> **Lesetext**
______________________________

Ich installiere gerade StartDrive Advanced V15 SP1.
Ich hoffe es funktioniert!

Christoph, eine Frage:

Aus Sicht des TIA-Portals:
Kann man Variablen aus einem Datenbaustein (Steuerung des G120C über SINA_SPEED) mit einer bestimmten Anweisung an die Ausgangsadresse der CPU kopieren,
damit die Simotion diese Daten über das I-Device lesen kann?

Mein Ziel ist es, den G120C über Scout zu steuern.


----------



## ChristophD (4 Juli 2019)

Hi,

was installierst du V15.1? Dann wird das nicht klappen weil du dann 2 TIA Versionen hast, einmal V15 mit deinem Step7/ WinCC / Scout und einmal V15.1 mit deinem Startdrive.

Was meinst Du den mit "Scout steuern"?
wenn ich das richtig verstanden habe willst du den G120C über die Simotion Steuern, da braucht es kein i-Device oder irgendwelche Umkopierereien.

Gruß
Christoph


----------



## Neurorancer (4 Juli 2019)

Hi Christoph,
Habe Startdrive V15 installiert (nicht 15.1) .
Das TIA Portal V15 scheint soweit zu funktionieren.

Christoph, ich möchte den G120C Frequenzumrichter über die Simotion steuern. Kannst du mir ein Tipp geben wie ich das machen kann?


----------



## ChristophD (4 Juli 2019)

einfach den G120C anlegen , der simotion assign, 
den antrieb im tia in betrieb nehmen und laden
in Scout tia eine achse anlegen und auf den G120C verschalten

das war es schon, mehr muss man nicht tun.


----------



## Neurorancer (4 Juli 2019)

Danke Christoph, du bist mein Retter!

Bei mir hackt es noch an einer Stelle:
Wie weise ich den G120C der Simotion zu?


----------



## ChristophD (4 Juli 2019)

wenn du das gerät vom Katalog in das projekt gezogen hast und die netzsicht auf hast steht ne blaue zeile am G120c
draufklicken und die Schnittstelle der Simotion auswählen mit der verschaltet werden soll.
dann steht der name der simotion blau am g120c und er ist der simotion zugewiesen


----------



## Neurorancer (4 Juli 2019)

Achso, das habe ich bereits getan.
Jetzt schaue ich mal ob ich das mit der Achse hinkriege.


----------



## Neurorancer (4 Juli 2019)

______________________________

> **Aufgabe**
Bitte listen Sie aus dem Forumsauszug alle Schritte auf, die ChristophD in seinem Beitrag ab „einfach den G120C anlegen“ nennt, damit der G120C über die Simotion gesteuert wird. Die Daten werden hier nicht gebraucht.

> **Erfasste Daten**
______________________________

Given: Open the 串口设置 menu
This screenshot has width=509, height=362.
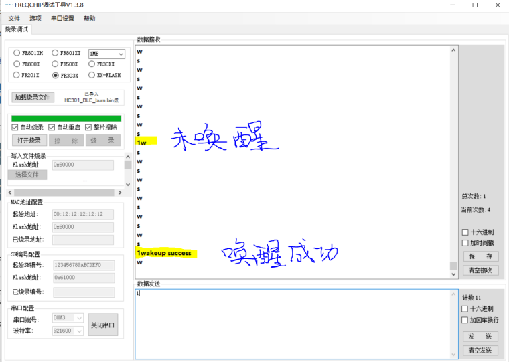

______________________________

> **Lösung**
- Den G120C anlegen
- Den G120C der Simotion zuweisen
- Den Antrieb im TIA in Betrieb nehmen und laden
- In Scout TIA eine Achse anlegen und auf den G120C verschalten